All of this is probably way more than we can actually accomplish in one growing season,
but we sure as heck are going to give it a try.

Winter is a good time to think about your overall landscape
 and the bigger-picture plan for your property or growing site.

Overall, besides our dabbling with annual crops and flower gardens,
we'll be moving more and more into establishing permaculture plants around here.

I've become slightly obsessed with many lesser-known fruits.

Of all of the "new" (new to me) fruits I have tried this year,
I am absolutely smitten with
hardy kiwis,

nanking cherries 

and American persimmon.

American persimmons are definitely not going to win any beauty contest
but oh-my-lordy they are so incredibly sweet tasting
and have such a unique and complex flavor.

I can wax on and on about any of these fruits,
but you simply have to try them yourself.

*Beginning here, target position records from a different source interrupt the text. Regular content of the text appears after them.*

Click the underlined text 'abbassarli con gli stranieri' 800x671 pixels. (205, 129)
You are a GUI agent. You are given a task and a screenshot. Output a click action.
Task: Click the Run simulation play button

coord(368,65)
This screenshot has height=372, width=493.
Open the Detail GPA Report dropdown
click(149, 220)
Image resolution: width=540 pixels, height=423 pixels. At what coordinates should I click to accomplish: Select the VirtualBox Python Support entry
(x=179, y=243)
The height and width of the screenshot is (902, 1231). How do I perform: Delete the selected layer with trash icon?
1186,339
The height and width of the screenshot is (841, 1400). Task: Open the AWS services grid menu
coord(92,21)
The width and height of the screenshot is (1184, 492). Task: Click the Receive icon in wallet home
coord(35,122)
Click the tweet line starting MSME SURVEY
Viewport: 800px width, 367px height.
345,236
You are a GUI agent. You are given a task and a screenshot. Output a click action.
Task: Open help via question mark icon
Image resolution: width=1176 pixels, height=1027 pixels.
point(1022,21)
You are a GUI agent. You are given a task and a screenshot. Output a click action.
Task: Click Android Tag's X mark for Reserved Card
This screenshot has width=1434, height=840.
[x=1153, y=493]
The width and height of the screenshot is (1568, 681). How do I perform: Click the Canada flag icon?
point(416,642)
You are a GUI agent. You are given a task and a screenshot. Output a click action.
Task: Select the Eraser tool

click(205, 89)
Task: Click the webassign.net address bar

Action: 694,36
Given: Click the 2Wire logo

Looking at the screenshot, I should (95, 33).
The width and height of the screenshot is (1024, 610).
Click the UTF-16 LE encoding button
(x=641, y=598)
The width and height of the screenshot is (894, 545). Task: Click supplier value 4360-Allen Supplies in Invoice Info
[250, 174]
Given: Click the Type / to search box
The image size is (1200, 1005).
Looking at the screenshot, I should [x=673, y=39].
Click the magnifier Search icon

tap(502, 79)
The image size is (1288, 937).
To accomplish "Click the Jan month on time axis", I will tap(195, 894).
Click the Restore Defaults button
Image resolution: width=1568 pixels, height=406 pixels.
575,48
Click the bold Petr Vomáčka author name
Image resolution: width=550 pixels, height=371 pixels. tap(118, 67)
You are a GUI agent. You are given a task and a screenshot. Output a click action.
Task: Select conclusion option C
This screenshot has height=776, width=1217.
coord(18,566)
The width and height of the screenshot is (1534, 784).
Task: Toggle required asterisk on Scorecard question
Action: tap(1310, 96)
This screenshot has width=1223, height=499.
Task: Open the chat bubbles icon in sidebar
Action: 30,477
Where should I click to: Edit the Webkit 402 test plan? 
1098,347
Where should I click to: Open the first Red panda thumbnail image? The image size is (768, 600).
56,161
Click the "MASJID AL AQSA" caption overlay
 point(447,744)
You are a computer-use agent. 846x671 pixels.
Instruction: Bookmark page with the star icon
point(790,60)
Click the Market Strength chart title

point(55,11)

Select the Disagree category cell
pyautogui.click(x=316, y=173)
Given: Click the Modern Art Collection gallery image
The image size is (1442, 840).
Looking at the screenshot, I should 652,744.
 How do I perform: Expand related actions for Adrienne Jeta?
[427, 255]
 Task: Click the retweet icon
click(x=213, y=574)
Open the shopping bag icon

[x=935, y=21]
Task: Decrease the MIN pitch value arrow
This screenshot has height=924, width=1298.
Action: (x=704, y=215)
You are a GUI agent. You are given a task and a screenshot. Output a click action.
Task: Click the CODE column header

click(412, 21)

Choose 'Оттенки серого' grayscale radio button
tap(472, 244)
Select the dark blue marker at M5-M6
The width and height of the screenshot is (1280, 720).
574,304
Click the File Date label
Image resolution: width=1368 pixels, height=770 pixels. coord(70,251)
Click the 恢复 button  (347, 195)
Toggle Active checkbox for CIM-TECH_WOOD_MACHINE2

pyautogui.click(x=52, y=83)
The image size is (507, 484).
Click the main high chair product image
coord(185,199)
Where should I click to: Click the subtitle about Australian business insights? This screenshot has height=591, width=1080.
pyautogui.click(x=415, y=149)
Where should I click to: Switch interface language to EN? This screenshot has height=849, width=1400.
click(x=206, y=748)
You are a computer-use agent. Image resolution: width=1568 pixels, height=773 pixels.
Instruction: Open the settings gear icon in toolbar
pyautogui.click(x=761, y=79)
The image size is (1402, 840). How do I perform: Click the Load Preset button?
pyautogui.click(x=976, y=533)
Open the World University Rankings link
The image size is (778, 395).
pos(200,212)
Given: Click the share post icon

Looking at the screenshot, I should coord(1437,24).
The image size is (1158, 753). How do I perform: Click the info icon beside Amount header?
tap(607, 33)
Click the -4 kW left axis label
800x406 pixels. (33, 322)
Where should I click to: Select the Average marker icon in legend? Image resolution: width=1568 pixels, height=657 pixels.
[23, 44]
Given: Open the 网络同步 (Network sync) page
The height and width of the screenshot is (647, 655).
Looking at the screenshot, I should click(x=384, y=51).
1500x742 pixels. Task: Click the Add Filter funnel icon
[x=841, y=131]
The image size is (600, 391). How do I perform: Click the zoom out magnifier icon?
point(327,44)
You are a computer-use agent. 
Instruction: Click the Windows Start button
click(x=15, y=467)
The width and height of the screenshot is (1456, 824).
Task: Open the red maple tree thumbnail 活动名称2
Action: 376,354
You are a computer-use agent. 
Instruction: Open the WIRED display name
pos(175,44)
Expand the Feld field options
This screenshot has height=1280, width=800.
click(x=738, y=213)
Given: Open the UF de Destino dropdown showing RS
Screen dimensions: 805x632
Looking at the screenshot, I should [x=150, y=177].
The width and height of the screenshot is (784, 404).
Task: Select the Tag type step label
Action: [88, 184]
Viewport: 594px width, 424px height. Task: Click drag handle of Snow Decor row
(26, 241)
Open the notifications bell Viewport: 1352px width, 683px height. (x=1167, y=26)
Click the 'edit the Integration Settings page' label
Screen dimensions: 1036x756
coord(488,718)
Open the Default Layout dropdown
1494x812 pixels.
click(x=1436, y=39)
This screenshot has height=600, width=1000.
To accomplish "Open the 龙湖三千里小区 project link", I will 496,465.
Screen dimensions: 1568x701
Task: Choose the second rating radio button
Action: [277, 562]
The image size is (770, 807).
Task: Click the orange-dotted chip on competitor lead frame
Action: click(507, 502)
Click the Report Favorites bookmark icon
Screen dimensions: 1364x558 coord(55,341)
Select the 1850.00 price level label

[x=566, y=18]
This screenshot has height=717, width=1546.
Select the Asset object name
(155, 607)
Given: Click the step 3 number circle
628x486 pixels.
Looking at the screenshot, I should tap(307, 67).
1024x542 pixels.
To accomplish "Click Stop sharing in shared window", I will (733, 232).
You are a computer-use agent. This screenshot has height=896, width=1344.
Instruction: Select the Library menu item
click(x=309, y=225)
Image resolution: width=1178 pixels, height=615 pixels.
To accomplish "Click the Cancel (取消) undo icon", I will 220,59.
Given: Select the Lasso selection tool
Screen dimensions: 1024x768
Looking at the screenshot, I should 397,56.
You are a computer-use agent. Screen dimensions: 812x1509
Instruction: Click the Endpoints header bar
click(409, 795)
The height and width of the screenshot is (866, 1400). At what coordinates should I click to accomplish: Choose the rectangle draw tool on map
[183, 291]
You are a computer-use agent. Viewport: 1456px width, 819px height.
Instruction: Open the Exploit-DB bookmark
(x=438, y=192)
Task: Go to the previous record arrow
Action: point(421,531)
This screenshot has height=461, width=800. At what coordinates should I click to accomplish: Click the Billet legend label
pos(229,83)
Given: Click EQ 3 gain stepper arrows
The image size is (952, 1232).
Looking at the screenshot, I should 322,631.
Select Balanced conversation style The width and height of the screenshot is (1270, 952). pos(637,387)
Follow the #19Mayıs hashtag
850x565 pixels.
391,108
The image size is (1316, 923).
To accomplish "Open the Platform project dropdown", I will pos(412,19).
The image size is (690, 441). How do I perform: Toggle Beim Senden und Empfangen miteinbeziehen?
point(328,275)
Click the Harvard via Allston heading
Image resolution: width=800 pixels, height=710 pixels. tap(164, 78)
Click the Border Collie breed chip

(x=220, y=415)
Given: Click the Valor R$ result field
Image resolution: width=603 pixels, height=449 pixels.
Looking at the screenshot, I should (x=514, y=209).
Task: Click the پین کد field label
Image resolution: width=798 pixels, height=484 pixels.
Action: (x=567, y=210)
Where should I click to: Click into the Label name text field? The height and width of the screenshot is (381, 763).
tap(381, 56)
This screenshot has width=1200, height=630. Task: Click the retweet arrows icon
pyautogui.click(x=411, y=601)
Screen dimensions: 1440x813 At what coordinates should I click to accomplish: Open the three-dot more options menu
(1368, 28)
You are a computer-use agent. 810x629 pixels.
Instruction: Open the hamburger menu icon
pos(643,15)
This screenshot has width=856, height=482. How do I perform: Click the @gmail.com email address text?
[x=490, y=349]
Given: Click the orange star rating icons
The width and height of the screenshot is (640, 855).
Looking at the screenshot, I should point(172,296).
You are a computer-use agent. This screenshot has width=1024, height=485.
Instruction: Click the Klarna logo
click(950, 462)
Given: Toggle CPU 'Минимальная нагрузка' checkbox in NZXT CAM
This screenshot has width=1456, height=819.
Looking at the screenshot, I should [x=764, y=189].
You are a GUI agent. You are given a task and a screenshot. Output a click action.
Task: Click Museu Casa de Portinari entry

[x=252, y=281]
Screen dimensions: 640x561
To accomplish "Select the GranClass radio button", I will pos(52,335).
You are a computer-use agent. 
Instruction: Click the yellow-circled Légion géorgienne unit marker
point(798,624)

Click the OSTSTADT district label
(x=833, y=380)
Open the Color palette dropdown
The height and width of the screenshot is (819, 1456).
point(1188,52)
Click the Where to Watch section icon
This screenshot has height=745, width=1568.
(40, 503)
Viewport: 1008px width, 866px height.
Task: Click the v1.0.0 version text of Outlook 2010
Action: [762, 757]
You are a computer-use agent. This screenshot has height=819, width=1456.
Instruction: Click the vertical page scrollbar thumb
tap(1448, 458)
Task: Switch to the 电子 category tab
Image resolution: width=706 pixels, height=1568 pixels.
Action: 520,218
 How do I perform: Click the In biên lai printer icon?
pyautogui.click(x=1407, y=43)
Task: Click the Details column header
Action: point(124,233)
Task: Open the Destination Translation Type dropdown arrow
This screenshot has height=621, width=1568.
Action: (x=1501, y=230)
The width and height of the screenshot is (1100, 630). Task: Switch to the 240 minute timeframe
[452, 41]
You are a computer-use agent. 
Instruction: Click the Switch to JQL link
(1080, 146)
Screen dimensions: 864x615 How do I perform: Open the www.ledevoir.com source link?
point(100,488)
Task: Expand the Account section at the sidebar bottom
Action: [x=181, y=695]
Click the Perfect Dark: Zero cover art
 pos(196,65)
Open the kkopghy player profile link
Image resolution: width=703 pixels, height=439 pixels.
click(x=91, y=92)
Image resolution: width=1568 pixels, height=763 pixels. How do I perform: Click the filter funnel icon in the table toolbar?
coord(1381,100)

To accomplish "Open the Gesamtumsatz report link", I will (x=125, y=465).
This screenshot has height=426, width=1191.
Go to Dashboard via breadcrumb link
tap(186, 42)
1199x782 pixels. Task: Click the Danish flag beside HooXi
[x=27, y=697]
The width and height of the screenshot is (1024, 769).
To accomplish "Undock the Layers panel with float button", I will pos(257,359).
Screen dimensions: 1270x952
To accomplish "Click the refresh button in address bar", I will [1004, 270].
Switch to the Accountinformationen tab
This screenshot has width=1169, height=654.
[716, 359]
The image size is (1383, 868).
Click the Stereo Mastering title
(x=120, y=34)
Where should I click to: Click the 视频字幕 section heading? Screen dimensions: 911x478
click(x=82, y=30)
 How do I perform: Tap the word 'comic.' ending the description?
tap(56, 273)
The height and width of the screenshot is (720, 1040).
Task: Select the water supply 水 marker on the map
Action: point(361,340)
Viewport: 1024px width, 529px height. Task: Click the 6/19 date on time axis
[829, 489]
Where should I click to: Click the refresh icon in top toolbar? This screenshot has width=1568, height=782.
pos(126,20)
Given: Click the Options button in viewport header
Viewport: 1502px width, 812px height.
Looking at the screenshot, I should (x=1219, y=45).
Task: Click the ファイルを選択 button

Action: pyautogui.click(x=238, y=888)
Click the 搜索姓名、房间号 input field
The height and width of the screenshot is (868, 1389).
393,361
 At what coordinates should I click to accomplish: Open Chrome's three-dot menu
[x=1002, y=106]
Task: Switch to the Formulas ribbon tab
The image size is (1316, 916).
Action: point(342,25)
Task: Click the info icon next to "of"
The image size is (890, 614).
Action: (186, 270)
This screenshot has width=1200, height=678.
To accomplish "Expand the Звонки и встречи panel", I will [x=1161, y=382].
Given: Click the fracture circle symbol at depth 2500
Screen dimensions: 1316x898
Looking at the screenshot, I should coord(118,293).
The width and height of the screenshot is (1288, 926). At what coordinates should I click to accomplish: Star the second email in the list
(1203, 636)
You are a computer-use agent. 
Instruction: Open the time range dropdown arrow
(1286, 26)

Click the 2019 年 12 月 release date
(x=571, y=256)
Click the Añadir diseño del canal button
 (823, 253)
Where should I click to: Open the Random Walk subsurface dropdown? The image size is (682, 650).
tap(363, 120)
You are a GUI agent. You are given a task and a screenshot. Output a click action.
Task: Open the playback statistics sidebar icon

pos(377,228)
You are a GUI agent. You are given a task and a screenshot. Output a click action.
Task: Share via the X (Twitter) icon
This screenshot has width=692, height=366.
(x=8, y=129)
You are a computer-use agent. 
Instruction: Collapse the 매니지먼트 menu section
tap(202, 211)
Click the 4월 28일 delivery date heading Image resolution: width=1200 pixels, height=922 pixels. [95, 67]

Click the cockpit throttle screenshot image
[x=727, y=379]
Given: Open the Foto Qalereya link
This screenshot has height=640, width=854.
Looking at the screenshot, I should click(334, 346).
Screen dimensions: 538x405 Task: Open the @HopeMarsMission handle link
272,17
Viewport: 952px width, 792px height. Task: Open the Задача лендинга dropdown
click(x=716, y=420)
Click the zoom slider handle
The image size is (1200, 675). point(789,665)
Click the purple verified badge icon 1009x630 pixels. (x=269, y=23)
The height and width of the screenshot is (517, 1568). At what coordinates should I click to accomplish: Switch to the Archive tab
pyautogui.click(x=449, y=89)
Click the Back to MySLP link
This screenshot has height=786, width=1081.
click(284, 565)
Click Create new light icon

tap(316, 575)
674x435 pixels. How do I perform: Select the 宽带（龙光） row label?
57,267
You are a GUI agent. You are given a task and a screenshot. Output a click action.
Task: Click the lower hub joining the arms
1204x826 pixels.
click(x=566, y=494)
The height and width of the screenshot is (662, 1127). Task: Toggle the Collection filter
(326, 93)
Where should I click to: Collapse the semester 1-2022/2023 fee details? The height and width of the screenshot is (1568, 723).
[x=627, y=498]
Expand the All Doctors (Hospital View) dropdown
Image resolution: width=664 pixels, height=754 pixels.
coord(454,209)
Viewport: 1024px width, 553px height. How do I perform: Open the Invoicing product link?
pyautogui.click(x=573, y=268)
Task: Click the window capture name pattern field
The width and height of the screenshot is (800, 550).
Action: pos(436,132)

Lucky you, if you live in the Finger Lakes region,
Sean Dembrosky is cultivating all of these out at Edible Acres in Trumansburg.

You can even purchase the most beautiful gift certificates --
hand-made by our very own Sasha...!

Aren't they stunning?
They remind me of Matisse and Calder.

(and here's a shameless plug for Sasha's latest artistic and entrepreneurial ventures!)

Check out: Sister Sister and Energy Field.  

We are always in awe of what she comes up with.


Happy dreaming,
happy seeding!

p.s. check out this children's book  -- A Seed is Sleepy
written by Dianna Aston, illustrated by Sylvia Long:

 While it tends to cover seeds of a warmer climate than ours,
it's still really beautifully done and a great book to read with
young gardeners!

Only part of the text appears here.